The primary outcome for the economic evaluation will be incremental cost per unit BMI z-score avoided in the new model of care compared with the existing model of care. Incremental cost-effectiveness ratios (ICERs) will be determined for each model of care, in each LHD.

Discussion

This is a unique time in NSW, Australia when several health services are currently working collaboratively with the aim of implementing secondary level care of child weight management in an integrated fashion. However, the models of care to be implemented differ based on the varying level staffing and intensity of the intervention. There have been no studies examining the cost, impact, appropriateness and acceptability of various integrated child and family-focused clinical models of care in secondary and tertiary PWMS within Australia. The current or planned clinical services are all based on the same broad principles of clinical management of pediatric obesity. However, it is important to test the clinical effectiveness of such models of care as the intensity, cost and cost-effectiveness is likely to differ based on the model used.

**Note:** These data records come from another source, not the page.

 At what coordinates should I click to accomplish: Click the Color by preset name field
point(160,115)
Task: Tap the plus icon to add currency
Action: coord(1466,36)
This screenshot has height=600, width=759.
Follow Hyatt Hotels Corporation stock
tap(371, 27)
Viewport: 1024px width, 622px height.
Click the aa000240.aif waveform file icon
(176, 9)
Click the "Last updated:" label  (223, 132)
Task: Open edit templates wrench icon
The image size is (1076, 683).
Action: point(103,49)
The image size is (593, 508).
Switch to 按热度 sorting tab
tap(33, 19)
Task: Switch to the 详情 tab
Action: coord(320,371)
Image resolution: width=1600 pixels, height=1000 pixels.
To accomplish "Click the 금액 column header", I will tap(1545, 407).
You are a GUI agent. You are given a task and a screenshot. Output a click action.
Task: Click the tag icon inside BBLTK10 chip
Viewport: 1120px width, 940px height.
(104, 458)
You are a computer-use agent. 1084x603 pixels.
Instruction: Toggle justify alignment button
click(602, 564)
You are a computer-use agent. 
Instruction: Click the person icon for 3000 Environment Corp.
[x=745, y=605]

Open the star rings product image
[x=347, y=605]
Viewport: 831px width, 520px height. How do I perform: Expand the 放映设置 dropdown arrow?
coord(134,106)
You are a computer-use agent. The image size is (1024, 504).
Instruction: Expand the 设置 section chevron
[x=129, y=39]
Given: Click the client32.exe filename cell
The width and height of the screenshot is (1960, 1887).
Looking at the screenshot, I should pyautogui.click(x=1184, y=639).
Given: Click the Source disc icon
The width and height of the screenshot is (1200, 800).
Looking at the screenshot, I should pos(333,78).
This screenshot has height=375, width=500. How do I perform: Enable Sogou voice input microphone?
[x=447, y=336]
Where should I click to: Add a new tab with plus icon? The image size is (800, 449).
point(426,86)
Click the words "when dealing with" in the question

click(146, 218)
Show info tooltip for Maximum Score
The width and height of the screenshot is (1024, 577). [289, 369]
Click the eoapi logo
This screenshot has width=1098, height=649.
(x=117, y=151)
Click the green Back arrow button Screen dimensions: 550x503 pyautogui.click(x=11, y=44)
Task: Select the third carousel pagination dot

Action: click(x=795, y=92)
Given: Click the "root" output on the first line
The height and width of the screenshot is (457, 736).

Results from the study will enable recommendations for future service planning to optimise scalability and sustainability of integrated, responsive and effective care of pediatric patients with overweight or obesity. This study will help to generate an evidence base for secondary and tertiary level weight management models of care in participating LHDs.

The findings from this project will feed directly in to the NSW Premier’s Priority work on “Tackling Childhood Obesity”. The project will improve the design and delivery of local services for children and their families, by enhancing the accessibility, acceptability, reach and impact of services for children and families from diverse regions of NSW. Results from this study will assist in examining ways to better integrate secondary and tertiary pediatric weight management with primary care management and existing community-based programs. As a result, health service managers and senior clinicians will be better informed about the types of models of care and health care pathways that may work best in their region or health service. Such information is required to inform long-term sustainability and scalability of secondary and tertiary care services to the large number of families with children above a healthy weight. Further, children and adolescents affected by obesity will have improved access to secondary level treatment services, which are currently very limited.